Italië begon in vergelijking met andere Europese naties laat te industrialiseren. Tot de Tweede Wereldoorlog was het nog grotendeels een landbouwland. Na de Tweede Wereldoorlog transformeerde Italië zich echter snel van een agrarisch land naar een moderne industriële natie. Tussen 1950 en 1980 zag Italië het bruto nationaal product per hoofd van de bevolking met 200% toenemen. De jaren 50 en 60 van deze periode staan bekend als de jaren van het Italiaanse economische wonder.

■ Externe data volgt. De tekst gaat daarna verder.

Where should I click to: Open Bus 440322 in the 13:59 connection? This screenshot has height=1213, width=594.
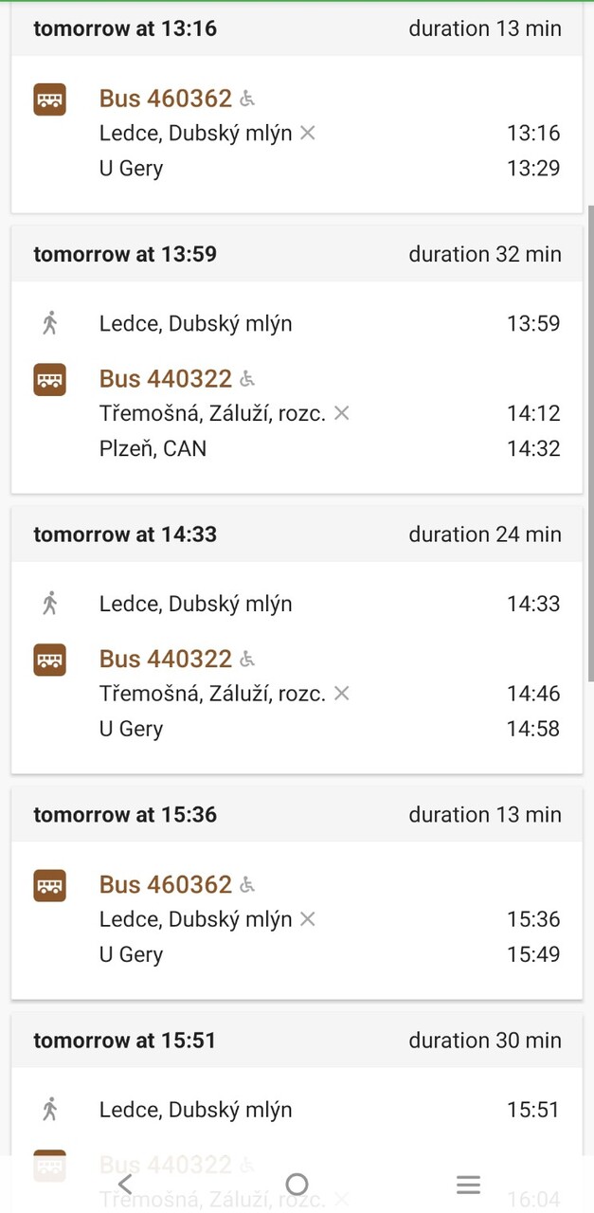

De economie van Italië heeft zich zo geleidelijk omgevormd, van voedsel en textiel naar techniek, staal en chemische producten. Belangrijkste producten zijn ijzer, staal, en andere metaalproducten; geraffineerde aardolie; chemische producten; elektro en niet-elektrische machines; motorvoertuigen; textiel en kleding; afgedrukte materialen; en plastiek. Hoewel veel van de belangrijkste industrieën van Italië genationaliseerd zijn, is er de laatste jaren een belangrijke beweging richting privatisering geweest.
Geografie
De voedselindustrie is minder geconcentreerd in een bepaald gebied. Pastafabrieken zijn vooral in Zuid-Italië en op Sicilië te vinden. De tomaten- en groenteteelt vindt men vooral rond steden als Napels en Salerno. Andere belangrijke steden zijn Milaan (panettone) en Perugia (chocolade).
Ook wat de chemische industrie betreft zijn Milaan en Turijn erg belangrijke steden. In deze steden zijn belangrijke hoofdgebouwen gevestigd van o.a. Pirelli en Montedison. Italië bezit een van de grootste chemische industrieën in de wereld.